8/30/2005

Ain't it good to be back home again?

That's if you make it in one piece!

While the mate and team were at the point the tire went flat on the trailer again, you'll remember. This is one of those things that appear to be bad. We were going to have to leave it behind this morning and the mate would come back with the truck to fetch it. Unplanned expense, ick!

We put what we could on the bikes and in our pockets that we felt had to be taken with us and stuffed the rest into the crippled trailer and tucked it under the trees by the 5th wheel to wait for rescue the next day.

The kids helped us double carefully police the cabin, trailer and grounds. We wanted to be invited back and allowed to use it unsupervised so we wiped down, picked up, burnt and polished it up sweet for our hosts. Then we took a last look around, shrugged into our jackets, stuffed our heads into our helmets and got ready to ride.

We went on the, by now, traditional breakfast ride, our last trip to town, and then headed out for the bridge. The weather was a little cool but dry and partly sunny. The bikes were running great. We saw some huge sand hill cranes right beside the road but no moose and no bears.

Traffic started to pick up as we got closer to the bottle neck at the Mackinaw Bridge. You had to start paying attention, not just enjoying the ride and views of granite and pine soaring over you. Then I saw the sign. "Construction on bridge - Lane Closures" Oh, man, bad words and stomp my feet! We were going to have to ride the grate! If you check out the link you will see the view of the bridge from below. The dark edges are the lovely concrete roadways. The part you can see the sky through is the grate.

It's uneven heights of steel grating to keep ice from forming on the bridges. In biker talk it's called "the cheese grater". It grabs a tire and puts it anywhere it wants, then you hit a lower spot in the pattern and it moves you somewhere else unless you muscle your handle bars to stay inside the lines. It feels like trying to walk on an icy escalator or conveyor belt that is moving sideways as well as forward. We avoid it like the Scarecrow avoids fire!
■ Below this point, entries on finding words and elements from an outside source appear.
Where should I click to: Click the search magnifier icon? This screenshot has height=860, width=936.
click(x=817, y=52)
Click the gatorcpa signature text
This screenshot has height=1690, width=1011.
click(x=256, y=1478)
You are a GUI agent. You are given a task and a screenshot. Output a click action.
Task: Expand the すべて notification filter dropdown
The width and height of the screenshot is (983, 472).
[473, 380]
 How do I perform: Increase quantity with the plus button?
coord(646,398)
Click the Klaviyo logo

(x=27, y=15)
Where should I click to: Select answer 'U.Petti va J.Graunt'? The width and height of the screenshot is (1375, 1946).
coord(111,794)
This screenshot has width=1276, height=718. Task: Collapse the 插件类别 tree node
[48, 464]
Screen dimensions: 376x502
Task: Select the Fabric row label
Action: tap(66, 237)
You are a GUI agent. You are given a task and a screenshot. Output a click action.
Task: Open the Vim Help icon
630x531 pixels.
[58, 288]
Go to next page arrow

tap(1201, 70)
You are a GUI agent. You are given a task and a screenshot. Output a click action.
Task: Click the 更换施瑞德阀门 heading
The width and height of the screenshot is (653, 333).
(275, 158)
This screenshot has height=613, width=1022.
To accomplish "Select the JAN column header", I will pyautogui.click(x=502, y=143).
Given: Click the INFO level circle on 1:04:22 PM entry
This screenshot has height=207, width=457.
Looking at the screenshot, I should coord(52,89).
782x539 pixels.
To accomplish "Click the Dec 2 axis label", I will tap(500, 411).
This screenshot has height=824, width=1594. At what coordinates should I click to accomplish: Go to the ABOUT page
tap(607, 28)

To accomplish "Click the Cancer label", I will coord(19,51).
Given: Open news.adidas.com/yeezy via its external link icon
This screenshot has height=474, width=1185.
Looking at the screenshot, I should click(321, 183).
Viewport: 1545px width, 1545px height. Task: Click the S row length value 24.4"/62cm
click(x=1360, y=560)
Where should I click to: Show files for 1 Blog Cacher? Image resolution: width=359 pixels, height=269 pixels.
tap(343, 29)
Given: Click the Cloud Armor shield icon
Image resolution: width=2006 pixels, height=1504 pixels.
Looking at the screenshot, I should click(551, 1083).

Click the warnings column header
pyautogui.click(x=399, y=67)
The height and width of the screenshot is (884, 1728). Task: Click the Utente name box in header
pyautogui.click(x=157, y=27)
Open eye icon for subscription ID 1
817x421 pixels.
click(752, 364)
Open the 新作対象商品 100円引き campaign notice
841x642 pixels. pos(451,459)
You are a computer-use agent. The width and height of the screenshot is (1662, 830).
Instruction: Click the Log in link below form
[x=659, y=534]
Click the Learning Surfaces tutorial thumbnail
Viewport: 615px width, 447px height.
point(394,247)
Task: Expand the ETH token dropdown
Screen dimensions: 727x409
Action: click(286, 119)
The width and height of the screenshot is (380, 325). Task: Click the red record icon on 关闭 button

It had even come up in the converstations that weekend. I hadn't road the bridge grate although I have rode other bridges and other grating. I tried to describe it to the nephew and fumbled around to oily, squirrely, but do-able.

I thought about slowing down to warn the kids but I decided I would just transmit my fear and they were better off facing it cold with no negative input. We paid our tolls and started off. When we had to shift to the grating it was like going from carpet to waxed wood floors at full speed. I saw the mate was really wrestling his bike and then didn't get to worry about him except to make sure I was far enough back to not crowd him. My bike wanted to polka and I can barely two step! I was almost standing up on the pegs to keep the front end pointed where I wanted to go.

In my rear view I watched as the kids hit the new texture and saw they were holding steady and I couldn't watch them, either. It was the dance of avoiding the worlds worst road rash and I was doing the twist hoping the rear end would stay in line nicely while I leaned, lifted and lashed the front end into minding me.

You had to go just a certain speed. Too fast and she skated like a car hydroplaning, too slow and she started to drift sideways. It's the ultimate in crappy surfaces to ride on. I rather ride up a gravel pile!

For a lot of biker it isn't the grate that bothers them, it's the view. You can see down to the water and it's a llloooonnnnnnngggggg way down. I don't mind the height, I worry about the hamburger effect sliding down the grate will have on me and the bike.

We all made it! The plan had been to go on to a favorite stop for lunch but I signaled the mate to hit the exit for the gas station tourist trap so I could stop shaking. We let the kids look through the store while we had a beverage and a smoke by the bikes and congradulated ourselves on making it in one piece. The Nephew said it "wasn't that bad." KIDS! But then I looked at his tread pattern and ours and we had the slashing V shapes while he had a mostly straight in line with the tire pattern. It might make a difference.

The next run was about 90 miles and the traffic was messing with us. The kids signaled for a pull over and we found out that a screw had fallen out of the boy's windshield. He and Mate fixed it up to get him home and we rolled again.

Now it was RV's, 5th Wheels, and big boats on tiny trailers doing 85 past us then an itsy bitsy car doing 45 in front of us. By the time we made the lunch stop we were all really ready for a break.

After a light lunch and filling the bikes up we had a fairly easy trip home. We stopped by M and Ma's to drop off the key and then I treated to ice cream about 30 miles further down the road because I needed to stretch my maximus. I had biker butt with dislocated tail bone complications.

40 miles later the kids swung off for home and we beat feet for the house. It was still there! The daughter had come out and stayed with the dogs, she left her dad some cold pizza, his favorite and the dogs were going nuts in the pen. We dropped our gear, went back out to unload the bikes and put them away then came in and collapsed.

I love my little house in Tiny town! As we say, "jiggety, jig"!